Rose is dying. Her body is wasted and skeletal. She is too sick and weak to move. Every day is an agony and her only hope is that death will find her swiftly before the pain grows too great to bear.

She is sixteen years old.

Rose has made peace with her fate, but her younger sister, Koren, certainly has not. Though all hope appears lost Koren convinces Rose to make one final attempt at saving her life after a mysterious man in a white lab coat approaches their family about an unorthodox and experimental procedure. A copy of Rose’s radiant mind is uploaded to a massive super computer called Aaru – a virtual paradise where the great and the righteous might live forever in an arcadian world free from pain, illness, and death. Elysian Industries is set to begin offering the service to those who can afford it and hires Koren to be their spokes-model.

Within a matter of weeks, the sisters’ faces are nationally ubiquitous, but they soon discover that neither celebrity nor immortality is as utopian as they think. Not everyone is pleased with the idea of life everlasting for sale.
What unfolds is a whirlwind of controversy, sabotage, obsession, and danger. Rose and Koren must struggle to find meaning in their chaotic new lives and at the same time hold true to each other as Aaru challenges all they ever knew about life, love, and death and everything they thought they really believed.

§ **DATASET EXCERPTS**:

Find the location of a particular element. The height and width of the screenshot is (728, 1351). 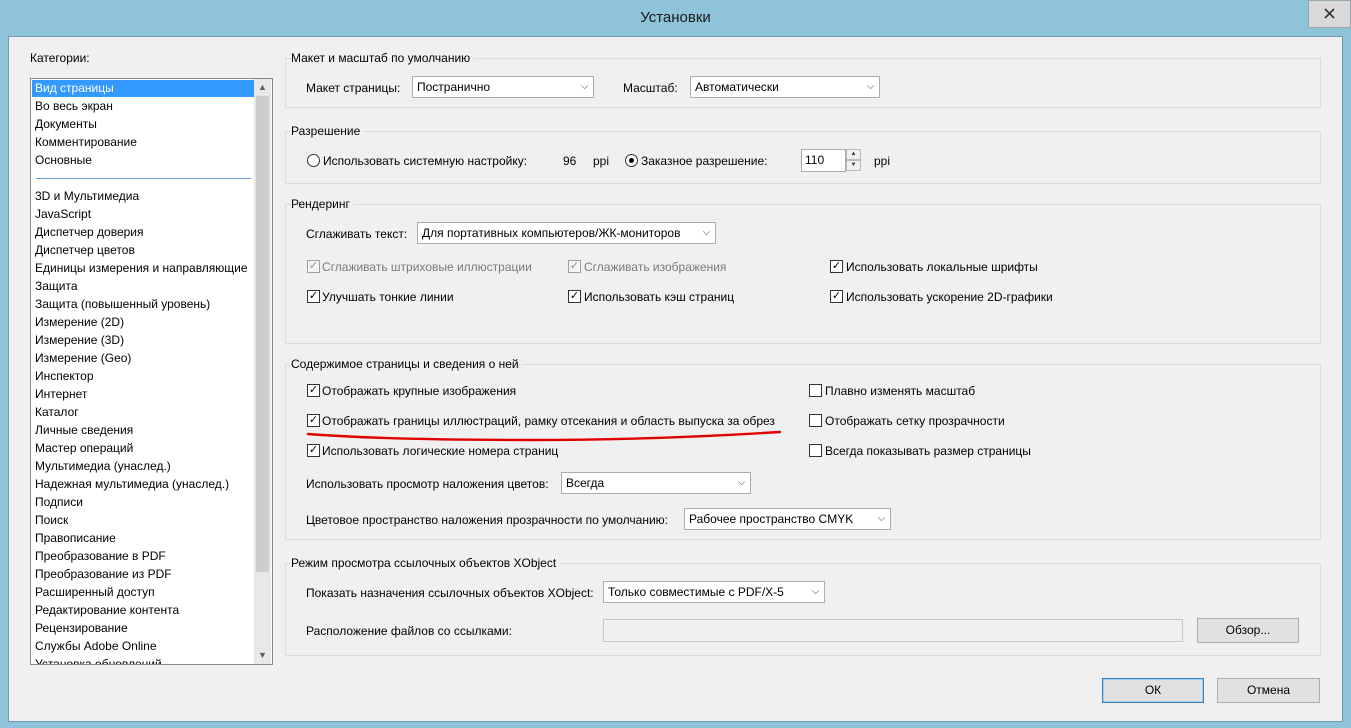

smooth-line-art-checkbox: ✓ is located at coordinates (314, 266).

--

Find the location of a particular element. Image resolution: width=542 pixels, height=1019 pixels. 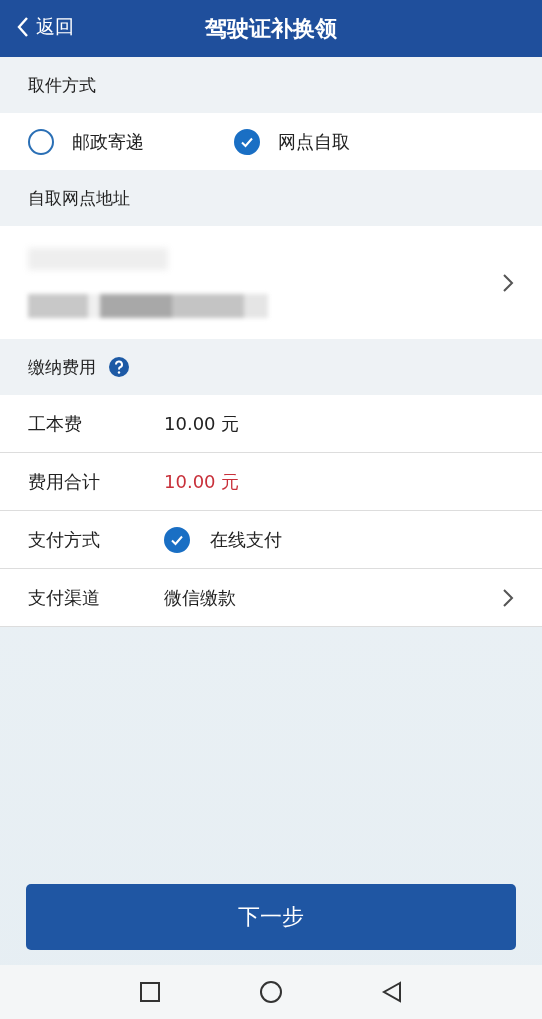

---

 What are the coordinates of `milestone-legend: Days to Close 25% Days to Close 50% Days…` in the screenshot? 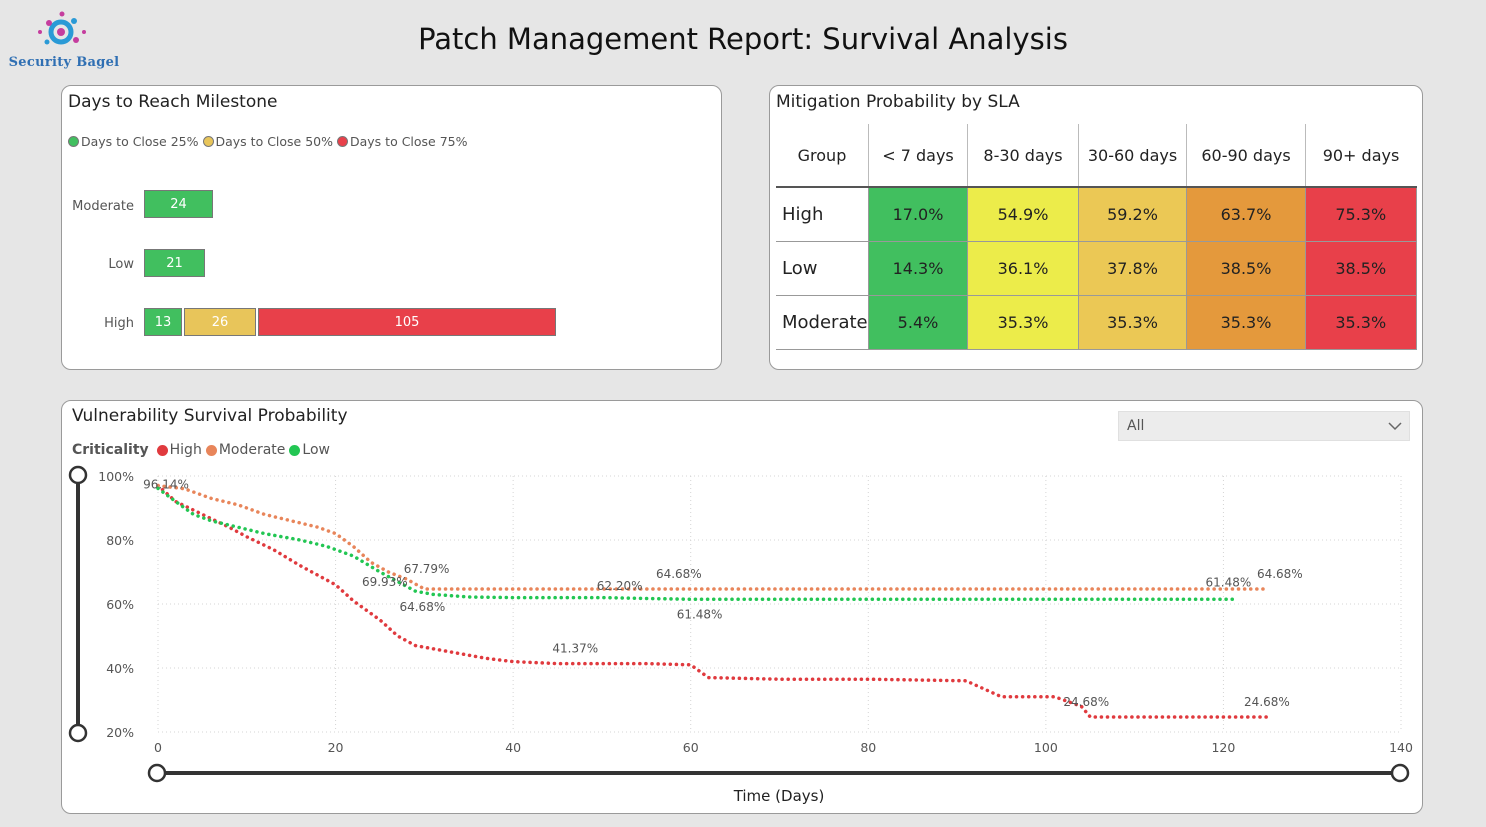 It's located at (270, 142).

§ **WHAT TO WORK ON**:
Can you repeat word for word the part of the Rose and Koren description starting at "Rose is dying." and ending at "sixteen years old."?

§ **ANSWER SPACE**:
Rose is dying. Her body is wasted and skeletal. She is too sick and weak to move. Every day is an agony and her only hope is that death will find her swiftly before the pain grows too great to bear.

She is sixteen years old.